#### Requirements:
- a) In the DataTable thread, what does the original poster say is wrong with the current code?
- b) Translate this sentence from the DataTable thread into Spanish: "Any tips on the most efficient way of doing this in C# would be appreciated."
- c) Pick up the DataTable thread on de-duplicating names at the point it stops, and carry it forward.

#### Passage provided:
★ ★ ★
Reputation: 85
I have a Datatable with some data, example as below, and need to de-duplicate any names in the names field by appending [1], [2] etc.
Current code below, works but is slow on large tables. Any tips on the most efficient way of doing this in C# would be appreciated.
Current Table sample:
- ID Name X Y
- 1 John 45 66
- 2 Paul 44 66
- 3 George 88 102
- 4 John 33 90
- 5 John 53 37
- 6 Paul 97 65
- 7 Ringo 01 87
- 8 Ringo 76 65
Required Table sample:
- ID Name X Y
- 1 John[1] 45 66
- 2 Paul[1] 44 66
- 3 George 88 102
- 4 John[2] 33 90
- 5 John[3] 53 37
- 6 Paul[2] 97 65
- 7 Ringo[1] 01 87
- 8 Ringo[2] 76 65
Current code below:
foreach (DataRow aRow in ds.Tables[0].Rows) // run through all
{
string aName = aRow["Name"].ToString();
DataRow[] FoundRows = ds.Tables[0].Select("Name = '" + aName +"'"); // Find all rows with same name
if (FoundRows.Length > 1) // As will always find itself
{
int i = 1;
foreach (DataRow row in FoundRows)
{
row["Name"] = row["Name"].ToString() + "[" + i + "]";
i++;
}
ds.Tables[0].AcceptChanges(); // Ensure the rows are updated before looping around.
}
}
Upvotes: 0
Views: 65
Reputation: 9650
Probably old good for
loop updating the whole table in one pass will be the fastest approach:
var foundNames = new Dictionary<string, int>();
for (int rowInd = 0; rowInd < dataTable.Rows.Count; rowInd++)
★ ★ ★
#### Stored data:
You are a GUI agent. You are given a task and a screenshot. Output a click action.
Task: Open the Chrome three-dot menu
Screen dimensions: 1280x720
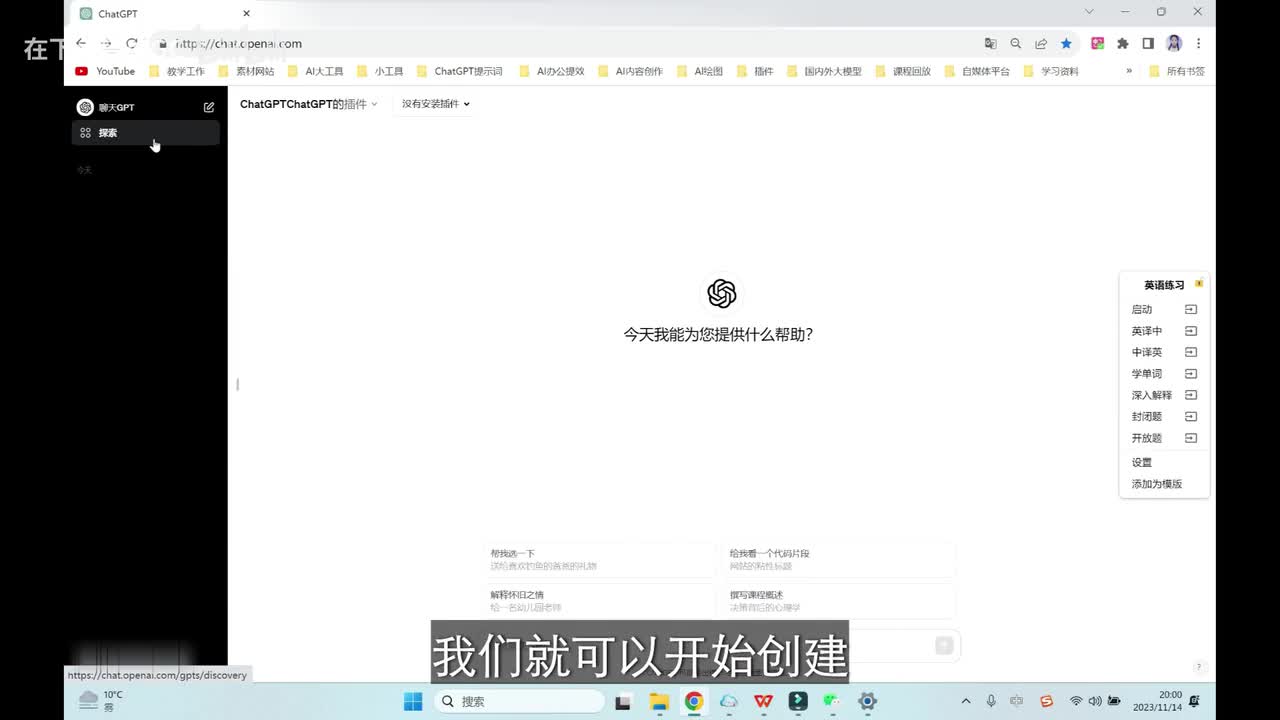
★ ★ ★
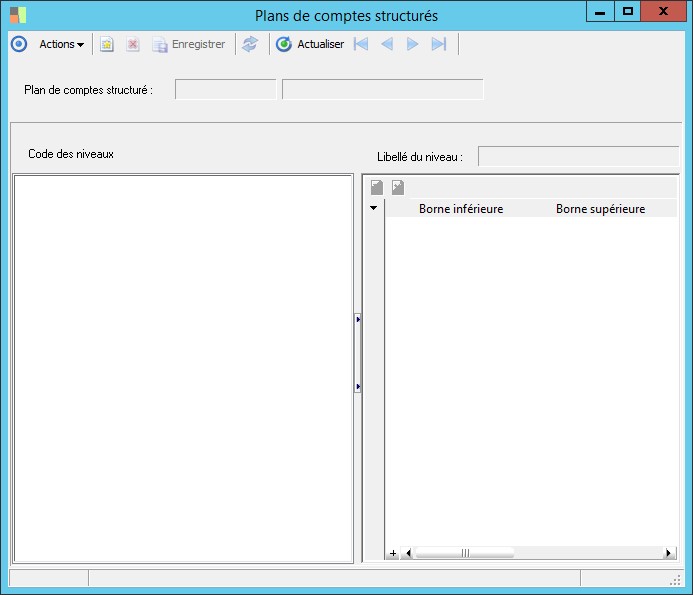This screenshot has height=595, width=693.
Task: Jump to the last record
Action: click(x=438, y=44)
★ ★ ★
#### Answers to the exercises:
- a) It works but is slow on large tables.

- b) Se agradecería cualquier consejo sobre la forma más eficiente de hacer esto en C#.

- c)
{
// If name is not yet found in foundNames, then store its row
// index. Don't update the dataTable yet -- this is the only
// occurrence so far.
// The index is stored inverted to distinguish from count.
//
// If name is found in foundNames, retrieve the count.
// If count is inverted (non-positive), then we've encountered
// the name second time. In this case update the row with the
// first occurrence and the current row too. Store the count of 2.
//
// If count is positive, then it's third or even later occurrence.
// Update the current row only and store the incremented count.
var name = dataTable.Rows[rowInd]["Name"].ToString();
int count;
if (!foundNames.TryGetValue(name, out count))
foundNames.Add(name, -rowInd);
else
{
if (count <= 0)
{
dataTable.Rows[-count]["Name"] = name + "[1]";
count = 1;
}
count++;
dataTable.Rows[rowInd]["Name"] = name + "[" + count + "]";
foundNames[name] = count;
}
}
Upvotes: 0
Reputation: 7115
Here is one approach
DataTable table = new DataTable();
//test data
table.Columns.Add("Name");
table.Columns.Add("X", typeof(int));
table.Rows.Add(new object[] { "john", 10 });
table.Rows.Add(new object[] { "paul", 44 });
table.Rows.Add(new object[] { "ringo", 312 });
table.Rows.Add(new object[] { "george", 30 });
table.Rows.Add(new object[] { "john", 100 });
table.Rows.Add(new object[] { "paul", 443 });
//converting DataTable to enumerable collection of rows and then grouping by name,
//skipping groups with only one row(such as george or ringo)
var groupedData = table.AsEnumerable().GroupBy(row => row[0].ToString()).Where(g => g.Count() > 1);
//iterate through each group of <string, DataRow>
foreach (var group in groupedData)
{
int counter = 1; //counter for "[x]" suffix
//iterate through all rows under one name, eg. John
foreach (var groupedItem in group)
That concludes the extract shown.